When done correctly your core modules of code will be executed many times during the solution of
a problem. I refer to this as “reusing not rewriting”, although the more common phrase in Computer
Science is DRY (don’t repeat yourself). When a MATLAB function m-file is being used perhaps
hundreds of times in your solution of a problem, that m-file is code that I will wish to see. This is
the exception mentioned above. If a core module is repeatedly used to produce a series of plots or a
video, then I will wish to see that code even though I will also wish to see the main outcome of that
code, namely the plots or the video. Emphasis is on the word repeatedly.
Another example of inappropriate reporting occurs if you execute an identical line of code forty
times and subsequently print it forty times. All you need do is to print it one time and to report that
it was executed forty times. A “thought experiment” which you can attempt to perform to stop
yourself from doing something rather silly is “exaggeration”. Suppose that the amount of data which
you had was a thousand times what you do in fact have. Would you list thousands of pages of
numbers or print thousands of repetitions of an identical piece of code? At what point would it occur
to you to call a halt and realise that this has become entirely self-defeating and that some other
means of presentation ought to be sought? The purpose of the exaggeration thought-experiment is to
realise the need for this before much work on inappropriate presentation has been undertaken.

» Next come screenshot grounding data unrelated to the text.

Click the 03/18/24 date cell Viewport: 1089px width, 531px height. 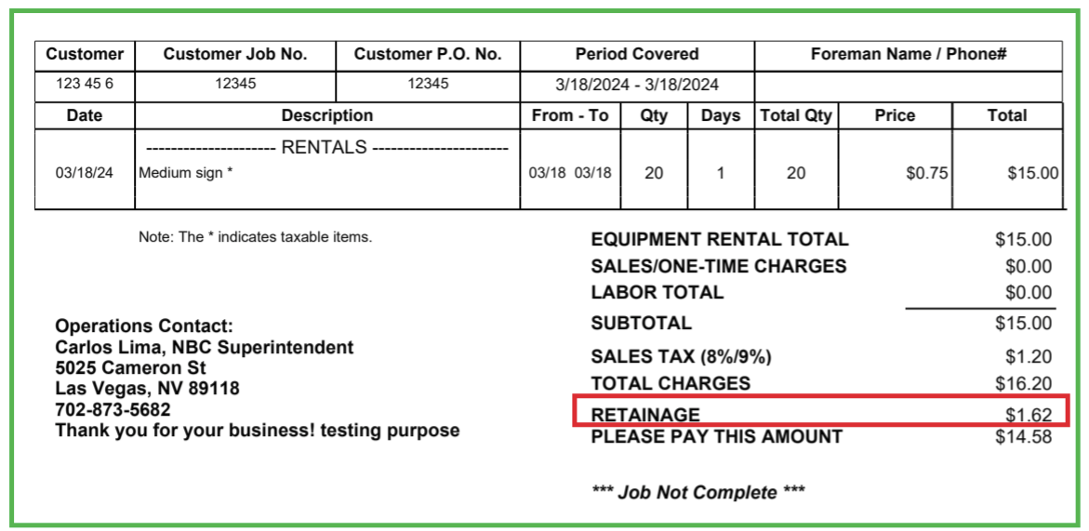[x=85, y=173]
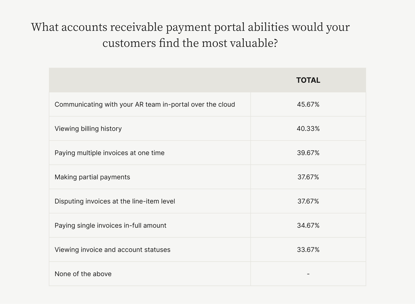The image size is (415, 304).
Task: Click the 45.67% value cell
Action: (308, 104)
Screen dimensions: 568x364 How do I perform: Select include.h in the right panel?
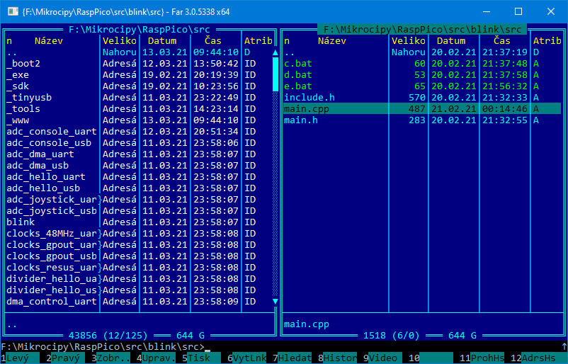[x=309, y=98]
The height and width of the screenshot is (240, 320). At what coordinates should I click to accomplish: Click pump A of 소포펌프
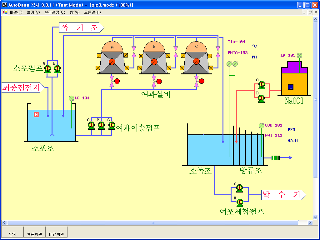[x=48, y=69]

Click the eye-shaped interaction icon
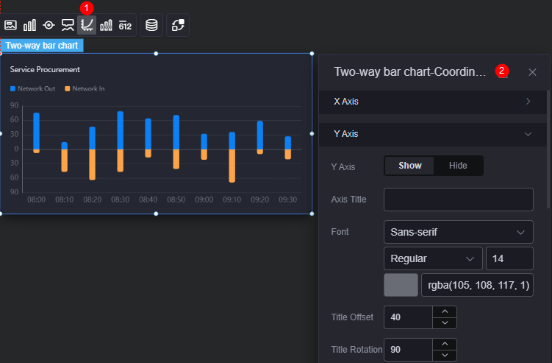pos(49,25)
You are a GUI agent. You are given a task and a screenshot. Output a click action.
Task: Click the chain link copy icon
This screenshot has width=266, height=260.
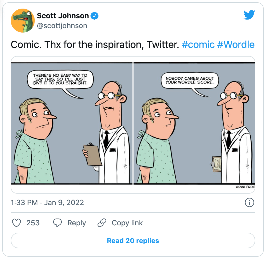point(102,223)
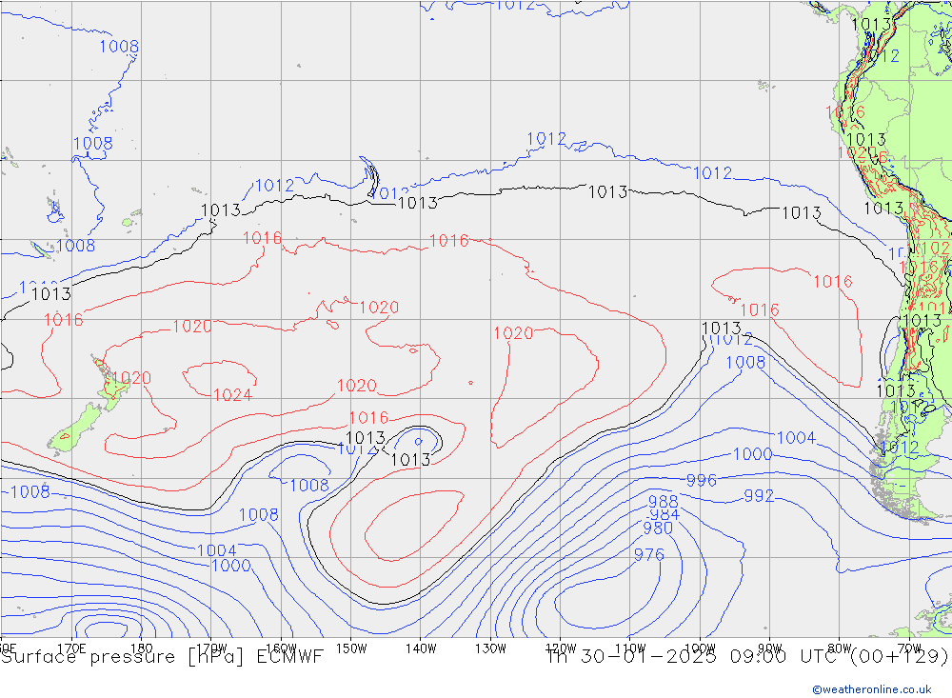Click the ECMWF model label
The height and width of the screenshot is (698, 952).
point(288,656)
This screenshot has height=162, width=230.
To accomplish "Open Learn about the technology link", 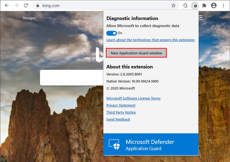I will coord(150,40).
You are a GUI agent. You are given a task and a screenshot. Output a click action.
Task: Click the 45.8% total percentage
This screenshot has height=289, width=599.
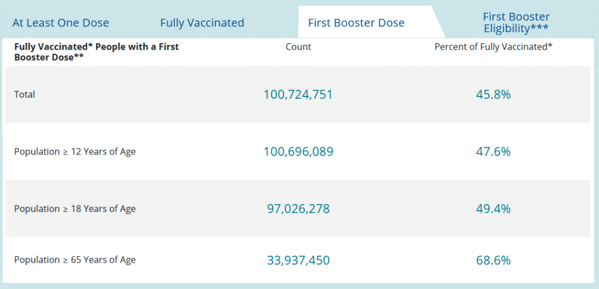pyautogui.click(x=493, y=94)
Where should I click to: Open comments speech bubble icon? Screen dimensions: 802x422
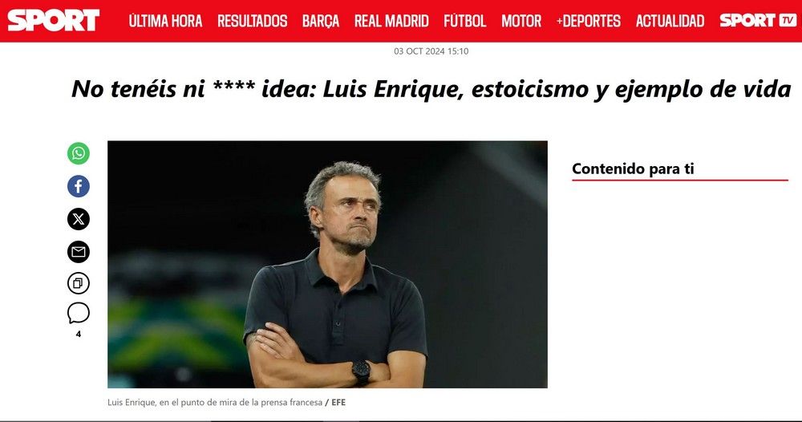point(79,313)
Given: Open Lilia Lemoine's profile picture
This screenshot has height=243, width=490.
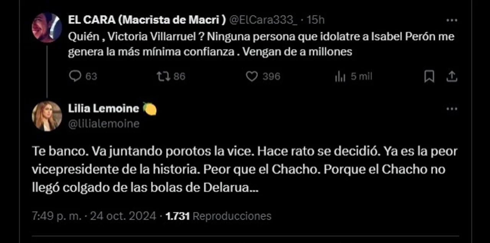Looking at the screenshot, I should tap(47, 116).
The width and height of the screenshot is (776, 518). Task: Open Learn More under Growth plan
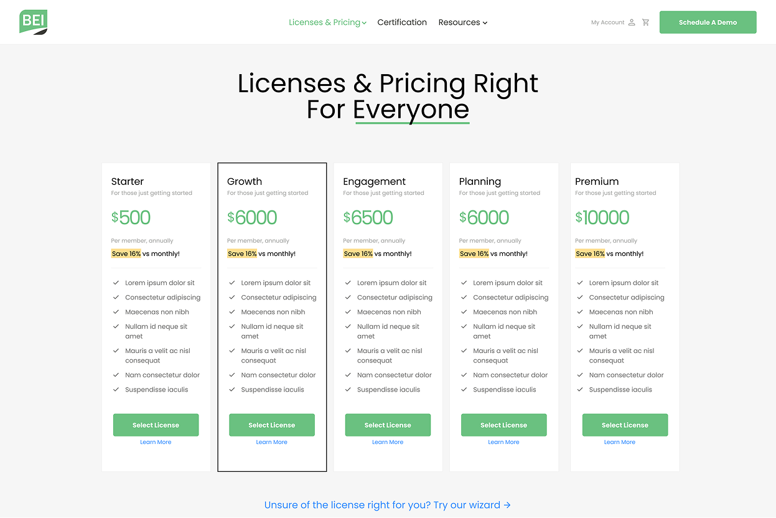tap(272, 442)
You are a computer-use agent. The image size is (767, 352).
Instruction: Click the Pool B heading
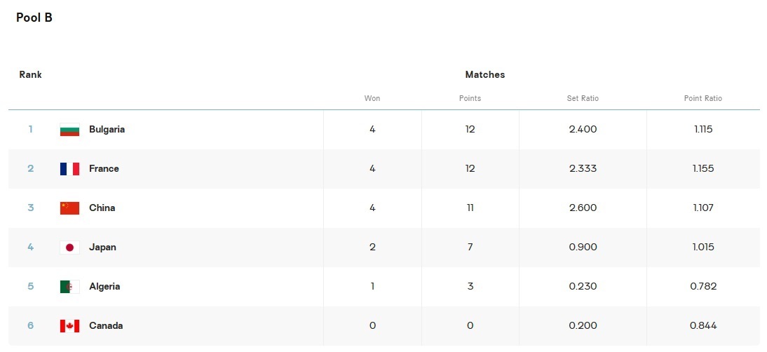34,18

Within the rather wide parameters set by these guidelines you may make your own decisions
concerning the report. Some will wish, as other modules will have demanded of them, to have
introductory and conclusory sections, i.e. sections both titled “Introduction” and “Conclusion” and
containing the kind of material normally present in such sections. As noted previously their
inclusion will be accepted, although the preference is that they be excluded since the majority of
conclusions are pointless and irrelevant and the majority of introductions amount to wholesale
repetition of the laboratory description and as such border upon plagiarism.
You must include with the report (at the front) a (digitally) signed cover sheet declaring that you
have read and understood the university policy on plagiarism. Failure to do so will result in an
automatic deduction of one grade step. Actually many of you will not have read this policy and
many more will not have understood it. The principle infringements likely in this module are
copying (mostly from other students) without citing. Downloading of large sections of code written
by others, copying large pieces of text from websites or from each other, these things do not
comprise plagiarism. Plagiarism only arises when you do these things without clearly stating in the
report that you have done them and giving sources for the material so that an assessor can determine
for themselves how much of your work is original and how much is just copied from others.
Obviously if almost all of your work is copied then it is not in fact your work and you have not
earned a good grade. It is a widely adopted practice to present copied text in italic and in quotes for
example, since indeed a quote is nothing more than copying, although it is not plagiarising.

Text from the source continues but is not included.